Lab4Living recently hosted the first in a series of ’Field Labs’ for the EPSRC-funded ‘Engineering for Life’ project (£800k) aimed at encouraging interdisciplinary research. This project is led by Professor Chris Care of the Material and Engineering Research Institute (MERI) at Sheffield Hallam University. The Lab4Living was proud to be chosen as the flagship exemplar of interdisciplinary research. This field lab demonstrated inter-disciplinary research in action.

Lab4Living Field Lab

The field lab was based on the (£400k) EPSRC-funded Future Bathroom project and inspired by a ‘Maze’ and ‘Lab Rat’ theme.

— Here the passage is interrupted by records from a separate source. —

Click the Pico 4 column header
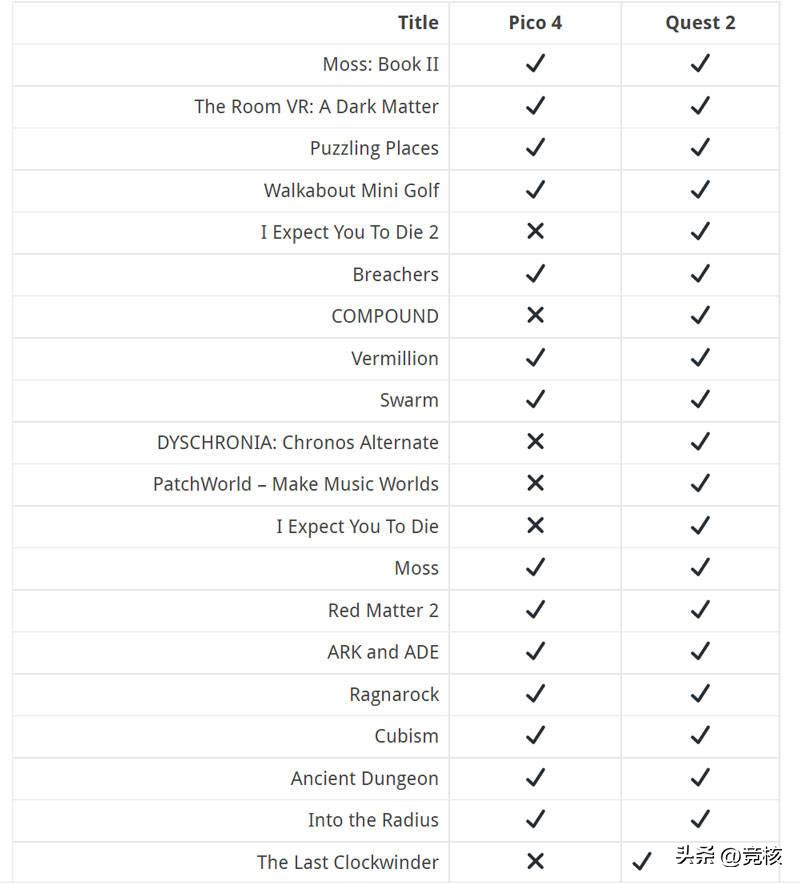This screenshot has width=800, height=883. pos(535,23)
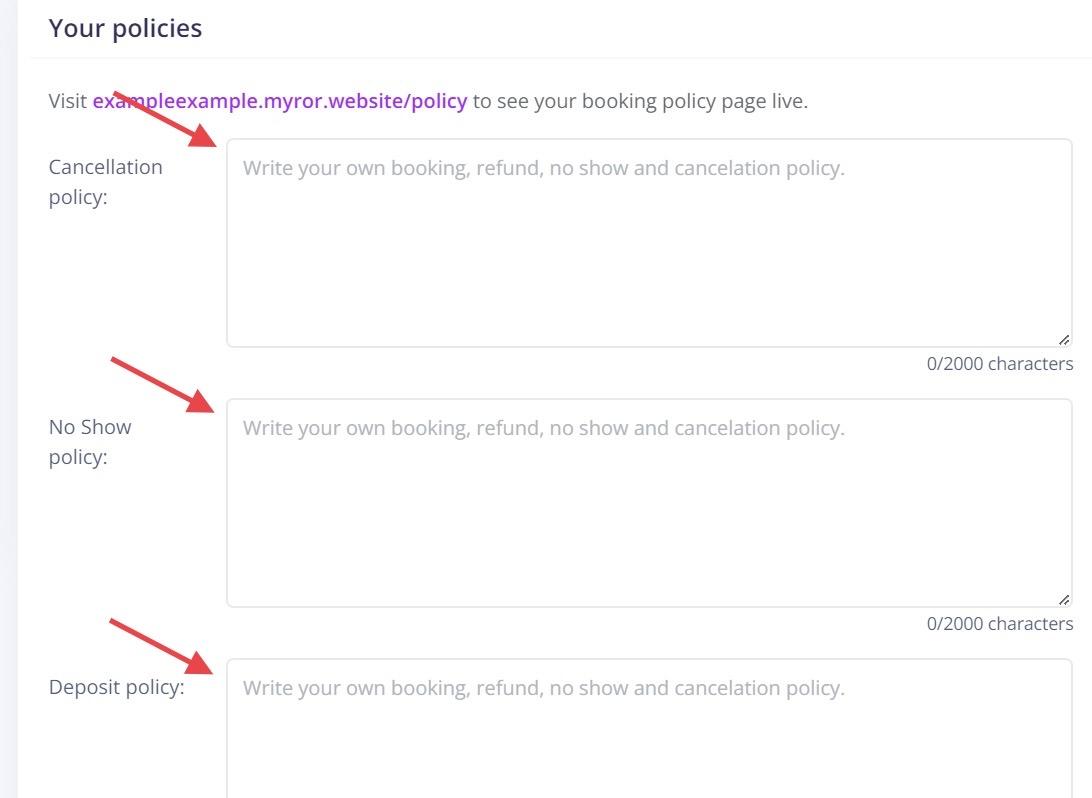The image size is (1092, 798).
Task: Click the "No Show policy:" field label
Action: [90, 441]
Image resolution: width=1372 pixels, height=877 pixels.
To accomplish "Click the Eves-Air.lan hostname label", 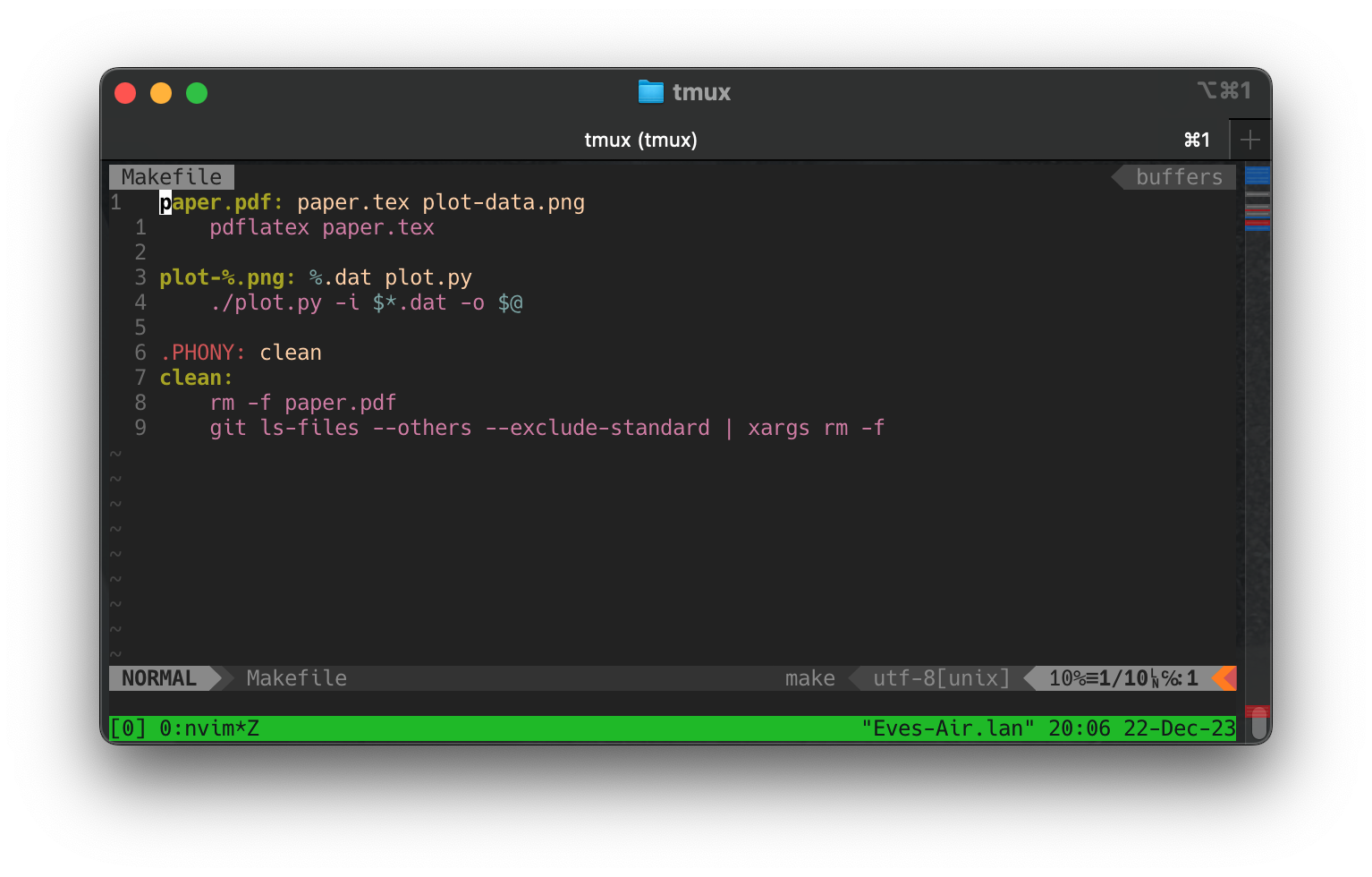I will [x=950, y=728].

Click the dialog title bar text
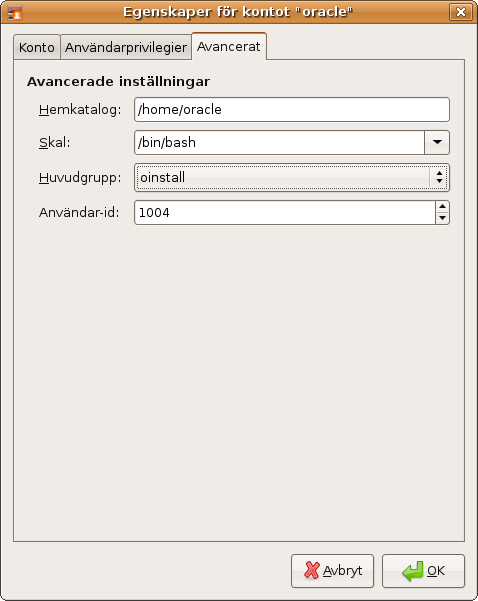tap(238, 12)
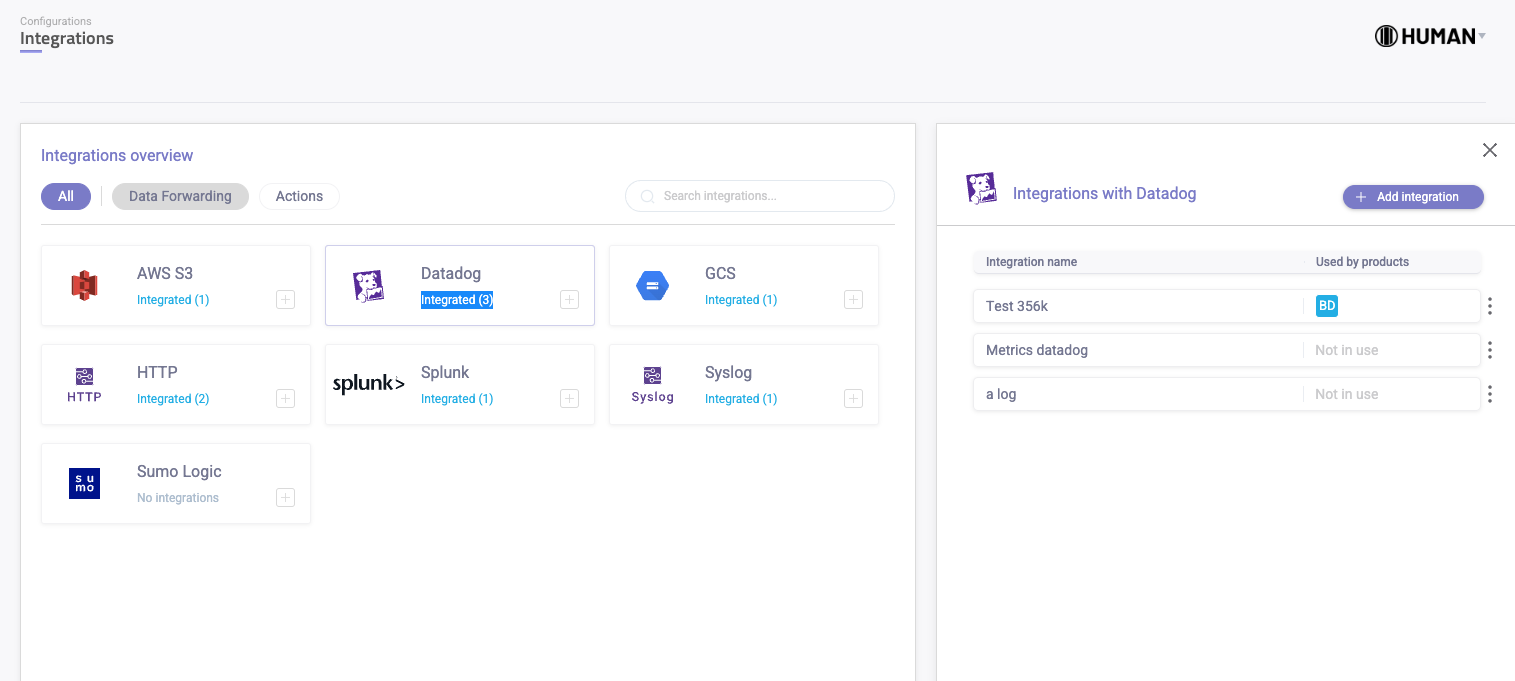
Task: Click plus icon on AWS S3 card
Action: coord(285,300)
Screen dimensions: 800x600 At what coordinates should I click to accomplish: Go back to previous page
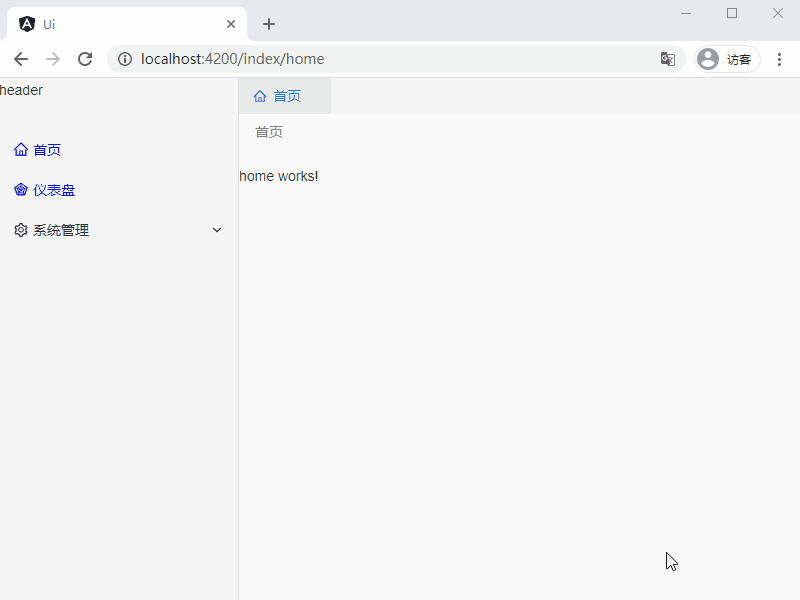[x=21, y=59]
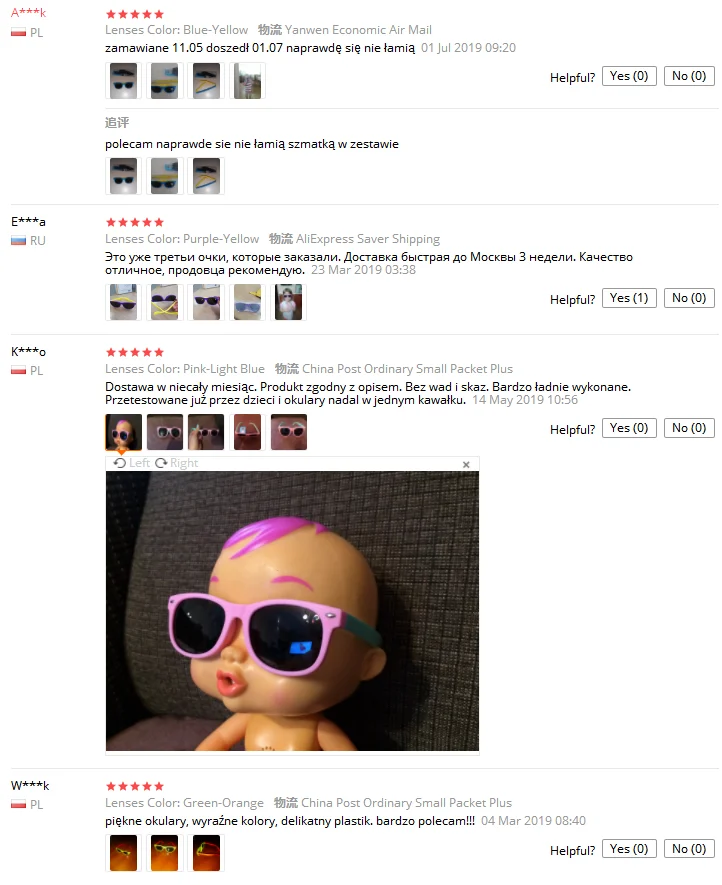Image resolution: width=722 pixels, height=885 pixels.
Task: Mark A***k's review as helpful Yes
Action: click(629, 76)
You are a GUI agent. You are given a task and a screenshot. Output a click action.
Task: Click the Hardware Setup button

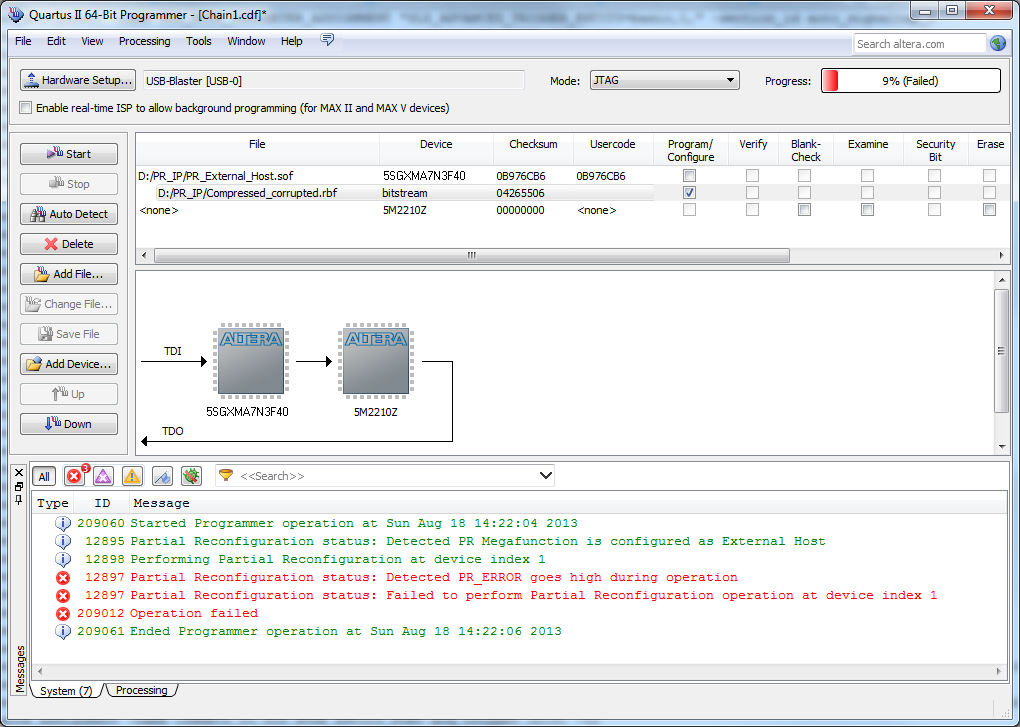click(78, 80)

The Future Bathroom project is 1.5 years into its 3 year schedule. It has huge quantities of testimonial data, views, opinions, stories, ideas from elderly citizens of Sheffield recruited to the project as participants and as researchers. At the start of the project ’young’ researchers visited elderly people and asked them about problems they experienced in the bathroom. Meanwhile, older Sheffield residents were recruited and trained as researchers and sent out to visit their ‘peers’ within the city and ask the same questions. In comparing the data, it was clear that older researchers were able to elicit more information from their peers than the younger researchers.

Lab4Living Field Lab

The Field Lab was designed to disseminate research knowledge and raise awareness of issues on the one hand whilst on the other, gather views and opinions about those issues from a younger population. Positioning the Field Lab in the main atrium of the University targeted the students and staff of the University.

Lab4Living Field Lab

As a means of collecting data for formal pieces of research, there is still much refinement needed to the technique and method. We hope, that with further funding, we can explore this as a technique for gathering research data; almost as a substitute to the  survey and user group. Something that can deliver responses to questions and elicit a much richer data set with the field lab context creating an atmosphere, allowing tactile experiences and interactions between respondents, feeding further insights and discussion in an open forum.